Growing Stachys rugosa
This stachys is used as a perennial for summer displays. Its soft, felted foliage can be used to offset various herbaceous perennials, especially those with pink, mauve or white flowers.
Young plants are planted out at the end of spring. Stachys rugosa is easily combined with most flowering perennials that are water wise, as this plant detests over watering and also gives good contrast with Fynbos, such as Restionaceae, Proteaceae and Ericaceae.

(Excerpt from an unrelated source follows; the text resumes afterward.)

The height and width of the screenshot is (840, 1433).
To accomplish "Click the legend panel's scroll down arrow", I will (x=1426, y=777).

The fast-growing plants can get untidy and after each growth period in summer, plants can be pruned back to retain shape and encourage new growth. From time to time, it will be beneficial to replant propagated plants to improve the display.
Young plants are easy to propagate from seed or cuttings.

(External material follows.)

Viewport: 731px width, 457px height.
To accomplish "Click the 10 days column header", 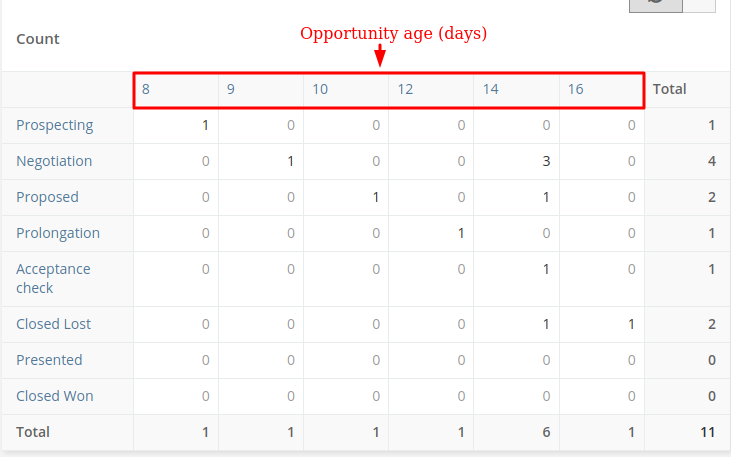I will pyautogui.click(x=320, y=89).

Sow seeds late spring and early summer into a general potting soil mix. Seedlings germinate quickly and seedlings can be transplanted into well-drained potting soil, once the first pair of true leaves appear.
Take tip cuttings in spring and summer. Cuttings must be without a terminal flowering bud. Place in a rooting medium. Place under mist or enclose in a plastic bag to retain humidity, but keep an eye on cuttings rotting in too wet conditions. Keep warm, but out of direct sunlight and cuttings should root within 2–4 weeks.

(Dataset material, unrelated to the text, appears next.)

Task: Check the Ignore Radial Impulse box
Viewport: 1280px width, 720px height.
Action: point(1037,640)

The hairy and aromatic leaves the plants do not have any major pest, although mealy bug and aphids can settle down near the base of the plant stems and leaves.
Stachys rugosa prefers a well-drained soil that is moist, but never too wet. It will spread rapidly and flower in semi-shade to full sun conditions. Flowering is consistent and improved with good garden cultural practices, like composting or mulching. It is water wise, but not fully drought tolerant. General garden fertilizing can be used to maintain plant health and growth vigor.
- Jackson, W.P.U. 1990. Origins and meanings of names of South African plant genera. University of Cape Town.
- Manning, J. & Goldblatt, P. 2012. Plants of the Greater Cape Floristic Region 1: the Core Cape Flora. Strelitzia 29. South African National Biodiversity Institute, Pretoria.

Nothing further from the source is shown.